» **Exercise**
Copy out the records below with every "To accomplish" swapped for "To carry out", leaving everything else unchanged.
[START OF Task data]
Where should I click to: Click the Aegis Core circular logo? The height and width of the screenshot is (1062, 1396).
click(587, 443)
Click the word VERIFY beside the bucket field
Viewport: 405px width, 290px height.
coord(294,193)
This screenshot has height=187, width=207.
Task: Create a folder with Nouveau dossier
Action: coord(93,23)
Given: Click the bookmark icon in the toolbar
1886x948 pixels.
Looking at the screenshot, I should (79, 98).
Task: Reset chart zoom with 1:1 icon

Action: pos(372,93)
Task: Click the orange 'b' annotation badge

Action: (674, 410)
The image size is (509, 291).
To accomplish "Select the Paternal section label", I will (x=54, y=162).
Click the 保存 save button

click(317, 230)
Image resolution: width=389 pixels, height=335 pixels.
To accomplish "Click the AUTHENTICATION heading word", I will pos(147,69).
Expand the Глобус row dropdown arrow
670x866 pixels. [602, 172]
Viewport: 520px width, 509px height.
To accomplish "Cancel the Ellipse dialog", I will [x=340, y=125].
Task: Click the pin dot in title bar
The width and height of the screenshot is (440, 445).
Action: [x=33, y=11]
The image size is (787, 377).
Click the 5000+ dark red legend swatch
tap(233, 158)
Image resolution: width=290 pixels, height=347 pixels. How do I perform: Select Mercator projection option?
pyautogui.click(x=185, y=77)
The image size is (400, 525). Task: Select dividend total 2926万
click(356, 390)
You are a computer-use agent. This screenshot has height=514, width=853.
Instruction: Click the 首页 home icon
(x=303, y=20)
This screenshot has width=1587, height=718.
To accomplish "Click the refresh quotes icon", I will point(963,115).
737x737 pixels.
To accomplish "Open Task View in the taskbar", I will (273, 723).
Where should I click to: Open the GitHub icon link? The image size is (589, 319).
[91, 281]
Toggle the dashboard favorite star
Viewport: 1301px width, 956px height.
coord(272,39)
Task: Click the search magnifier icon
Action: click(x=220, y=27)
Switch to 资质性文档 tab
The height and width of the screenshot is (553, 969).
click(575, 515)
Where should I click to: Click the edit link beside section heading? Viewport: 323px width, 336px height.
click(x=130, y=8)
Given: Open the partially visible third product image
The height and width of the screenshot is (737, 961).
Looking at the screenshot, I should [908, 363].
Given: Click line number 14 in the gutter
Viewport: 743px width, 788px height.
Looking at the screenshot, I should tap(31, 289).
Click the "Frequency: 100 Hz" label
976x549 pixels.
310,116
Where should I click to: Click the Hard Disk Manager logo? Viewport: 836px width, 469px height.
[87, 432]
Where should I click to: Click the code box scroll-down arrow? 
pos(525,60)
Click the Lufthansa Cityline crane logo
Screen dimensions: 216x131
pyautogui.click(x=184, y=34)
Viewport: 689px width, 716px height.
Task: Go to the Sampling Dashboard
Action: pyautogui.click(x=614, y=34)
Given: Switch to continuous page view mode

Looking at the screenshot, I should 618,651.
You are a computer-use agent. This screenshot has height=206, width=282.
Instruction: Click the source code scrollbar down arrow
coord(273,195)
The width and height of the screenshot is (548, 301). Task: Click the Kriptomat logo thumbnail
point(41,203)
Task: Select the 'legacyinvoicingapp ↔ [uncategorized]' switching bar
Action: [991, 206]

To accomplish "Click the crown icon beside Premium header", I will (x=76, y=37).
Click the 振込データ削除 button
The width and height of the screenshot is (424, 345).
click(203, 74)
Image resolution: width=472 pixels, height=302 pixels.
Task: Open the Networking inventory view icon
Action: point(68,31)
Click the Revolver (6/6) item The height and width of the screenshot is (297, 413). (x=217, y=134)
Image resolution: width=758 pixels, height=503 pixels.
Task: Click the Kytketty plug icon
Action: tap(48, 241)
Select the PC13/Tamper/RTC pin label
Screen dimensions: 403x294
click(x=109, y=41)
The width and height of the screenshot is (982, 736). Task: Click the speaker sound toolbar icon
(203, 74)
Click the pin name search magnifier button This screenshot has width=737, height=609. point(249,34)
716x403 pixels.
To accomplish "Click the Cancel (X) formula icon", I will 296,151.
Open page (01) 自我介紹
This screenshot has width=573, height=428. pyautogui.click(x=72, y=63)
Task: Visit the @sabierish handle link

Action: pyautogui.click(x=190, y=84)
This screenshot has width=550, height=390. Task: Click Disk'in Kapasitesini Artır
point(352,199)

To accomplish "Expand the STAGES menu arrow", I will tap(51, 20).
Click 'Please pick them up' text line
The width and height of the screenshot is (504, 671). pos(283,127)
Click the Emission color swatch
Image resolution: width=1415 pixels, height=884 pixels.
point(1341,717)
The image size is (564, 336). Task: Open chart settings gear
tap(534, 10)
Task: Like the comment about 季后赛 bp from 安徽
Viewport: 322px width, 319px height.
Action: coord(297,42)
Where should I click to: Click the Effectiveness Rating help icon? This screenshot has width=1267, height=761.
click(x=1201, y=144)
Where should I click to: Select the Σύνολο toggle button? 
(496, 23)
[END OF Task data]
» **Response**
Where should I click to: Click the Aegis Core circular logo? The height and width of the screenshot is (1062, 1396).
click(587, 443)
Click the word VERIFY beside the bucket field
Viewport: 405px width, 290px height.
coord(294,193)
This screenshot has height=187, width=207.
Task: Create a folder with Nouveau dossier
Action: coord(93,23)
Given: Click the bookmark icon in the toolbar
1886x948 pixels.
Looking at the screenshot, I should (79, 98).
Task: Reset chart zoom with 1:1 icon

Action: pos(372,93)
Task: Click the orange 'b' annotation badge

Action: (674, 410)
The image size is (509, 291).
To carry out "Select the Paternal section label", I will (x=54, y=162).
Click the 保存 save button

click(317, 230)
Image resolution: width=389 pixels, height=335 pixels.
To carry out "Click the AUTHENTICATION heading word", I will pos(147,69).
Expand the Глобус row dropdown arrow
670x866 pixels. [602, 172]
Viewport: 520px width, 509px height.
To carry out "Cancel the Ellipse dialog", I will [x=340, y=125].
Task: Click the pin dot in title bar
The width and height of the screenshot is (440, 445).
Action: [x=33, y=11]
The image size is (787, 377).
Click the 5000+ dark red legend swatch
tap(233, 158)
Image resolution: width=290 pixels, height=347 pixels. How do I perform: Select Mercator projection option?
pyautogui.click(x=185, y=77)
The image size is (400, 525). Task: Select dividend total 2926万
click(356, 390)
You are a computer-use agent. This screenshot has height=514, width=853.
Instruction: Click the 首页 home icon
(x=303, y=20)
This screenshot has width=1587, height=718.
To carry out "Click the refresh quotes icon", I will point(963,115).
737x737 pixels.
To carry out "Open Task View in the taskbar", I will (273, 723).
Where should I click to: Open the GitHub icon link? The image size is (589, 319).
[91, 281]
Toggle the dashboard favorite star
Viewport: 1301px width, 956px height.
coord(272,39)
Task: Click the search magnifier icon
Action: click(x=220, y=27)
Switch to 资质性文档 tab
The height and width of the screenshot is (553, 969).
click(575, 515)
Where should I click to: Click the edit link beside section heading? Viewport: 323px width, 336px height.
click(x=130, y=8)
Given: Open the partially visible third product image
The height and width of the screenshot is (737, 961).
Looking at the screenshot, I should [908, 363].
Given: Click line number 14 in the gutter
Viewport: 743px width, 788px height.
Looking at the screenshot, I should tap(31, 289).
Click the "Frequency: 100 Hz" label
976x549 pixels.
310,116
Where should I click to: Click the Hard Disk Manager logo? Viewport: 836px width, 469px height.
[87, 432]
Where should I click to: Click the code box scroll-down arrow? 
pos(525,60)
Click the Lufthansa Cityline crane logo
Screen dimensions: 216x131
pyautogui.click(x=184, y=34)
Viewport: 689px width, 716px height.
Task: Go to the Sampling Dashboard
Action: pyautogui.click(x=614, y=34)
Given: Switch to continuous page view mode

Looking at the screenshot, I should 618,651.
You are a computer-use agent. This screenshot has height=206, width=282.
Instruction: Click the source code scrollbar down arrow
coord(273,195)
The width and height of the screenshot is (548, 301). Task: Click the Kriptomat logo thumbnail
point(41,203)
Task: Select the 'legacyinvoicingapp ↔ [uncategorized]' switching bar
Action: [991, 206]

To carry out "Click the crown icon beside Premium header", I will (x=76, y=37).
Click the 振込データ削除 button
The width and height of the screenshot is (424, 345).
click(203, 74)
Image resolution: width=472 pixels, height=302 pixels.
Task: Open the Networking inventory view icon
Action: point(68,31)
Click the Revolver (6/6) item The height and width of the screenshot is (297, 413). (x=217, y=134)
Image resolution: width=758 pixels, height=503 pixels.
Task: Click the Kytketty plug icon
Action: tap(48, 241)
Select the PC13/Tamper/RTC pin label
Screen dimensions: 403x294
click(x=109, y=41)
The width and height of the screenshot is (982, 736). Task: Click the speaker sound toolbar icon
(203, 74)
Click the pin name search magnifier button This screenshot has width=737, height=609. point(249,34)
716x403 pixels.
To carry out "Click the Cancel (X) formula icon", I will 296,151.
Open page (01) 自我介紹
This screenshot has width=573, height=428. pyautogui.click(x=72, y=63)
Task: Visit the @sabierish handle link

Action: pyautogui.click(x=190, y=84)
This screenshot has width=550, height=390. Task: Click Disk'in Kapasitesini Artır
point(352,199)

To carry out "Expand the STAGES menu arrow", I will tap(51, 20).
Click 'Please pick them up' text line
The width and height of the screenshot is (504, 671). pos(283,127)
Click the Emission color swatch
Image resolution: width=1415 pixels, height=884 pixels.
point(1341,717)
The image size is (564, 336). Task: Open chart settings gear
tap(534, 10)
Task: Like the comment about 季后赛 bp from 安徽
Viewport: 322px width, 319px height.
Action: coord(297,42)
Where should I click to: Click the Effectiveness Rating help icon? This screenshot has width=1267, height=761.
click(x=1201, y=144)
Where should I click to: Select the Σύνολο toggle button? 
(496, 23)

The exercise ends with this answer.